═══ Extracted data

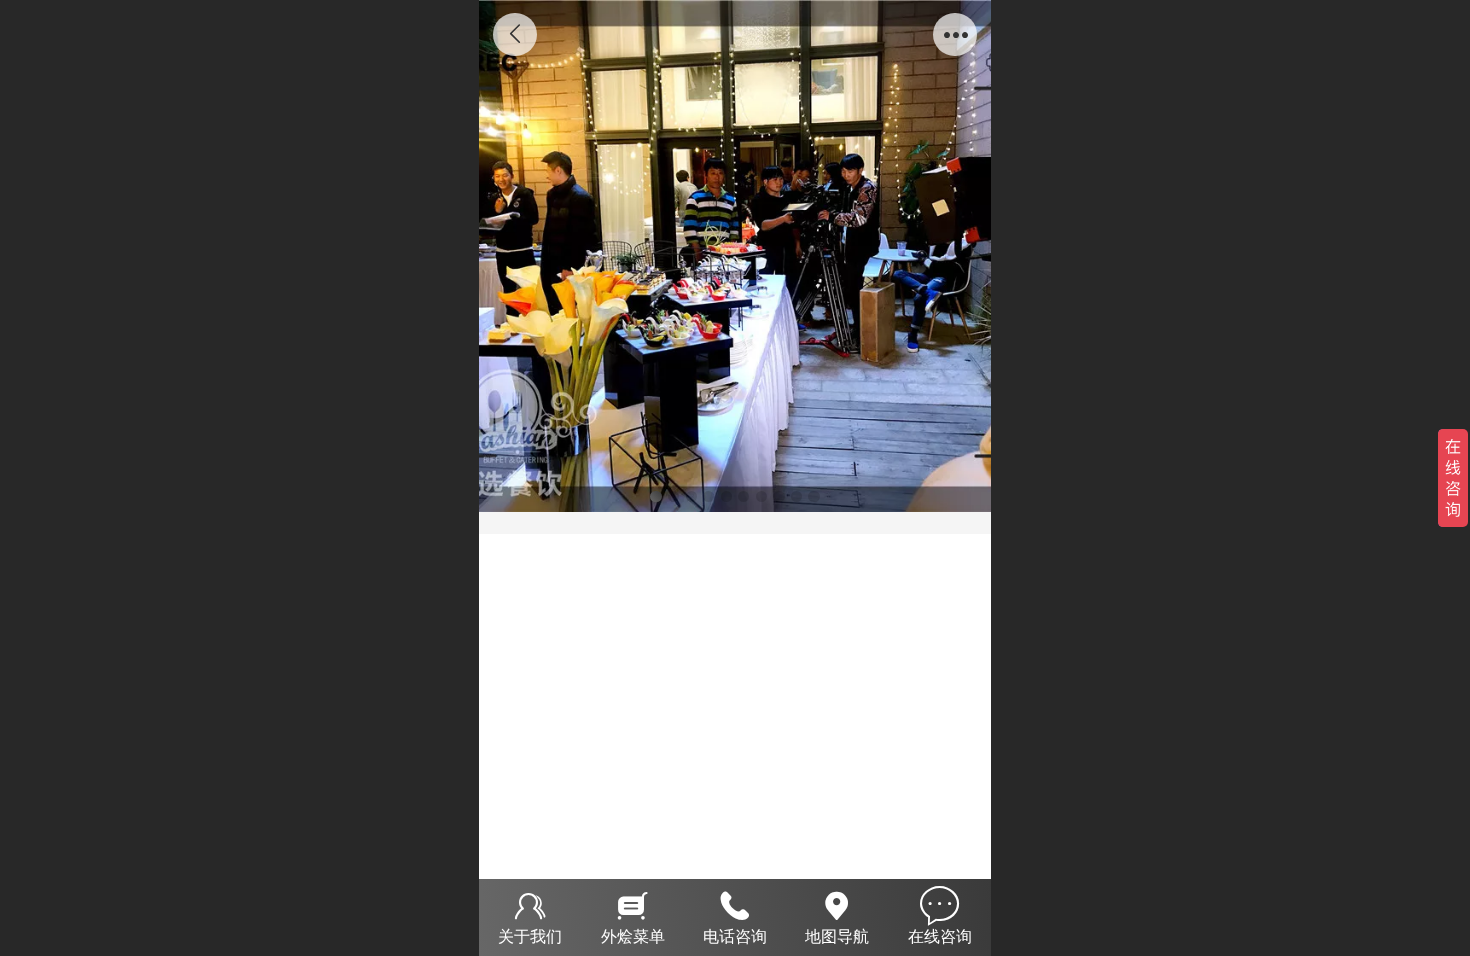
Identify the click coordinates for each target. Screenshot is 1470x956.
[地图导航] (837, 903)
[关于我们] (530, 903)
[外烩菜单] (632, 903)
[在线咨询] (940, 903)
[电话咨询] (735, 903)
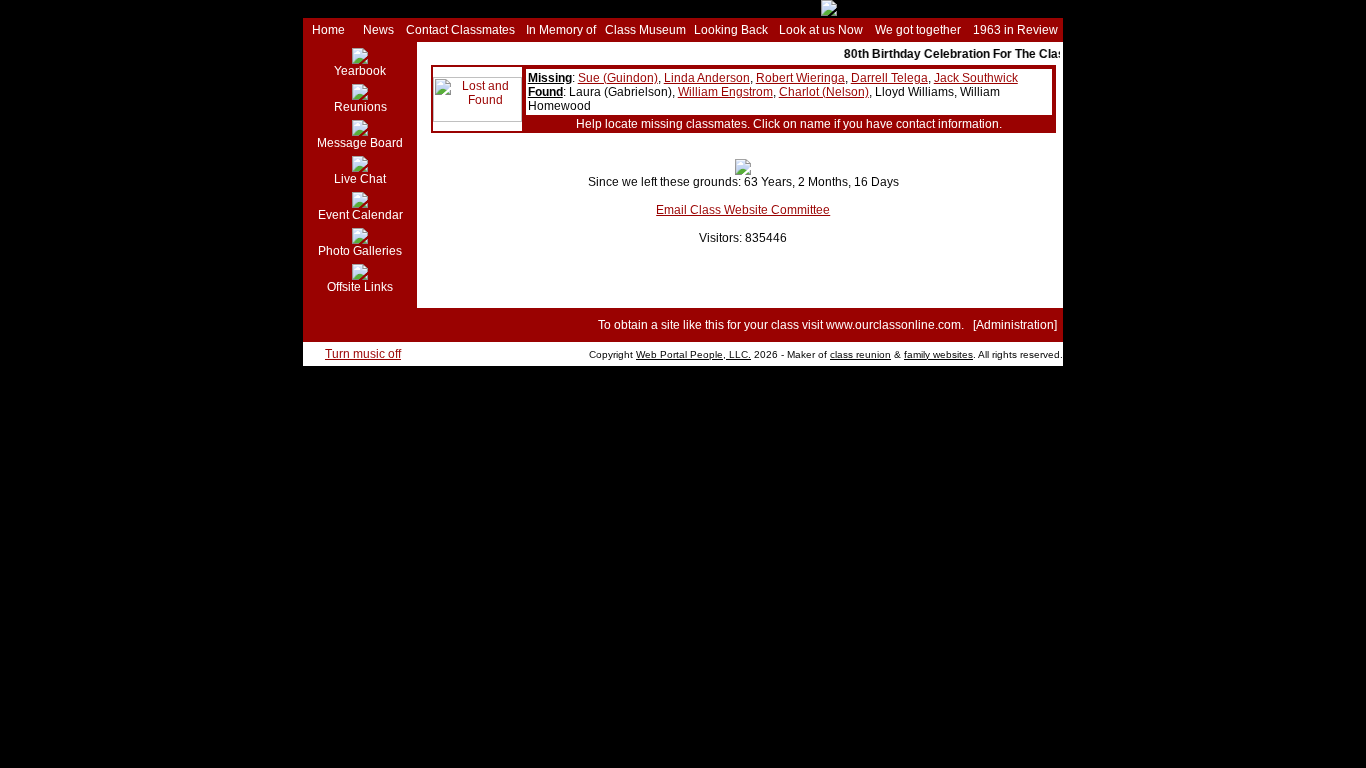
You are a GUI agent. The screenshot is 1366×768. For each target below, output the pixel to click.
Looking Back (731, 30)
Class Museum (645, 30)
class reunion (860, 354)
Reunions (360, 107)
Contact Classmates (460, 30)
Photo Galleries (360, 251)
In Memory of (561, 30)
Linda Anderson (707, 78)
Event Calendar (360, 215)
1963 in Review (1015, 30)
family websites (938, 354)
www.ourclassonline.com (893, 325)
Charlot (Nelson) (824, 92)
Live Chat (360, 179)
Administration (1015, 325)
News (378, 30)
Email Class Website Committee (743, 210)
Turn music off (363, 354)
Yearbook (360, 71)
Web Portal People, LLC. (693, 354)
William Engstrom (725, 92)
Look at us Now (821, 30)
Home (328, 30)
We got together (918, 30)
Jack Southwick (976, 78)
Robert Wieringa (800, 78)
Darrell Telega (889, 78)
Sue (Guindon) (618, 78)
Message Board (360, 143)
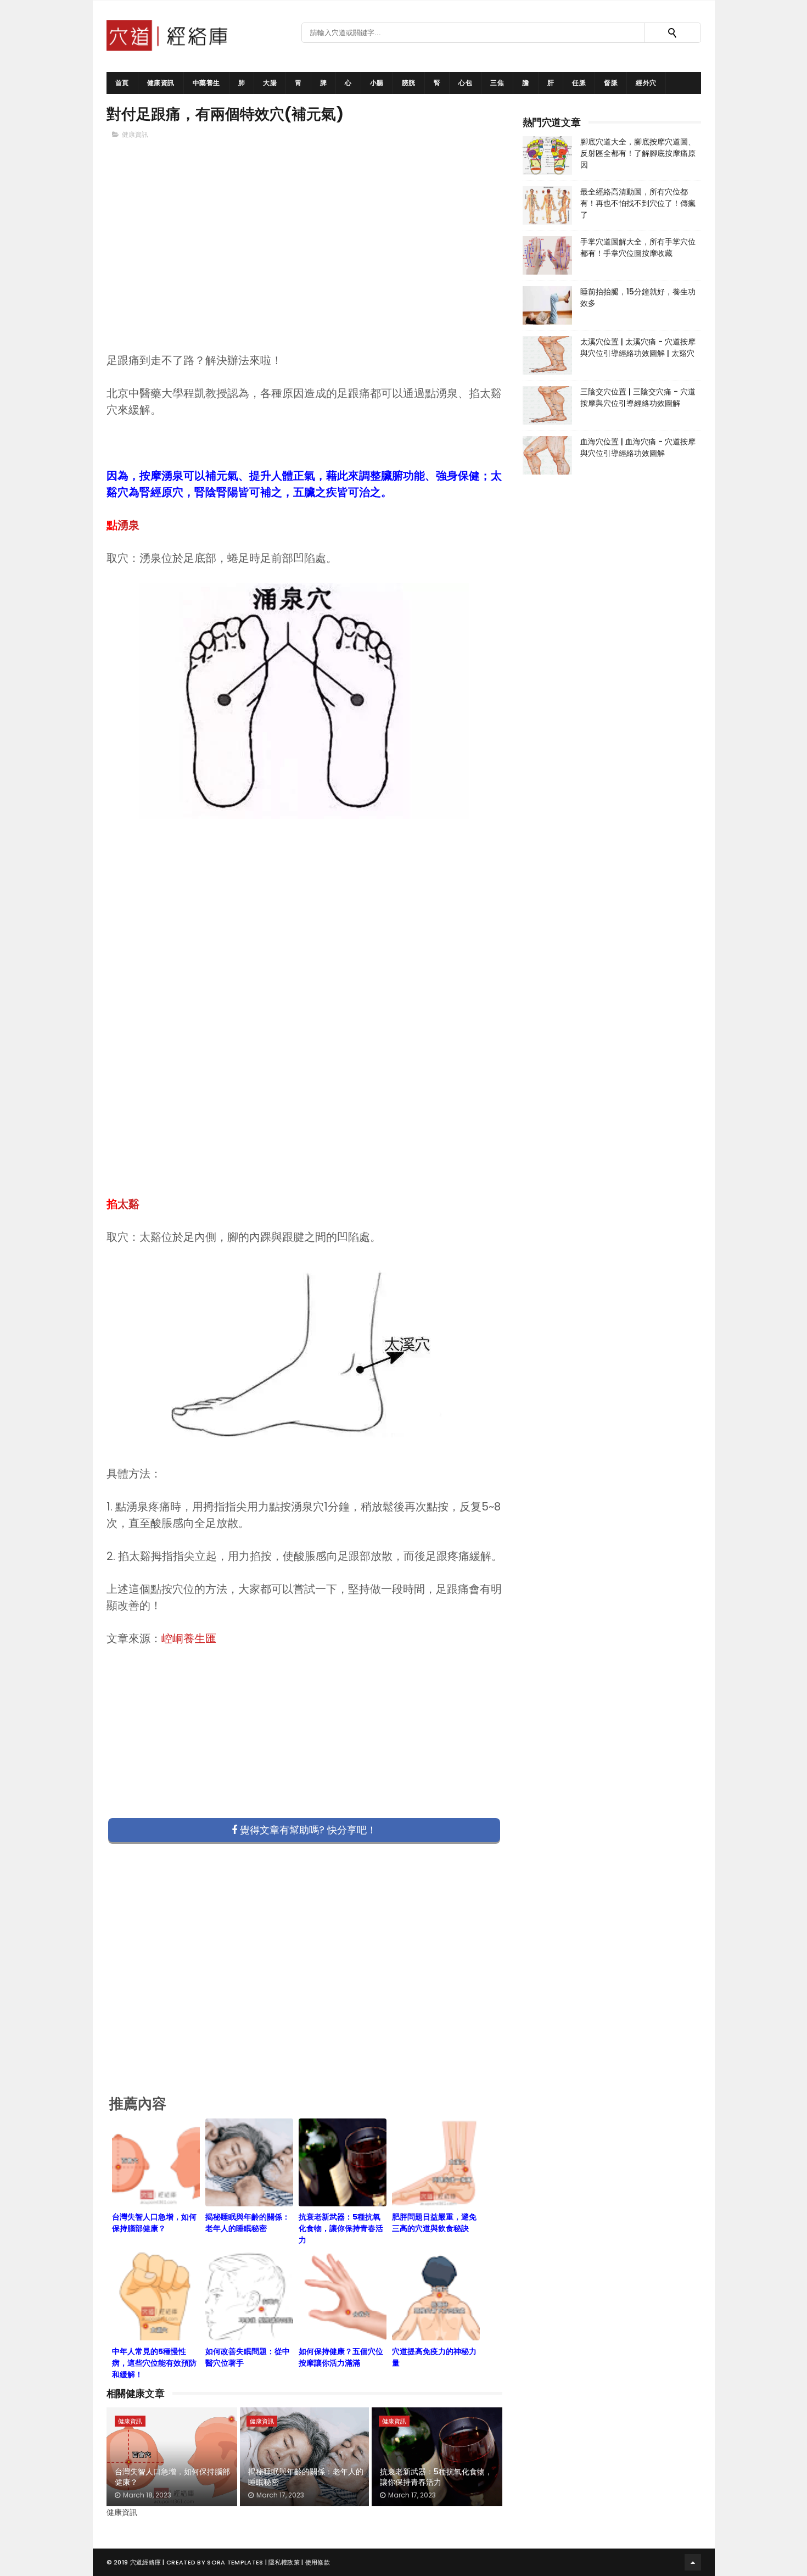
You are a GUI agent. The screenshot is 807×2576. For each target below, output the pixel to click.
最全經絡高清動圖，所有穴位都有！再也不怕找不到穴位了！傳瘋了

══════

## Exercise objective
In the copy, include exactly the lines from the one containing "Class Museum (645, 30)" through the last line of the records, and no pictures or other text.

## Exercise solution
Class Museum (645, 30)
class reunion (860, 354)
Reunions (360, 107)
Contact Classmates (460, 30)
Photo Galleries (360, 251)
In Memory of (561, 30)
Linda Anderson (707, 78)
Event Calendar (360, 215)
1963 in Review (1015, 30)
family websites (938, 354)
www.ourclassonline.com (893, 325)
Charlot (Nelson) (824, 92)
Live Chat (360, 179)
Administration (1015, 325)
News (378, 30)
Email Class Website Committee (743, 210)
Turn music off (363, 354)
Yearbook (360, 71)
Web Portal People, LLC. (693, 354)
William Engstrom (725, 92)
Look at us Now (821, 30)
Home (328, 30)
We got together (918, 30)
Jack Southwick (976, 78)
Robert Wieringa (800, 78)
Darrell Telega (889, 78)
Sue (Guindon) (618, 78)
Message Board (360, 143)
You are a GUI agent. The screenshot is 807×2576. For each target below, output the pixel to click.
最全經絡高清動圖，所有穴位都有！再也不怕找不到穴位了！傳瘋了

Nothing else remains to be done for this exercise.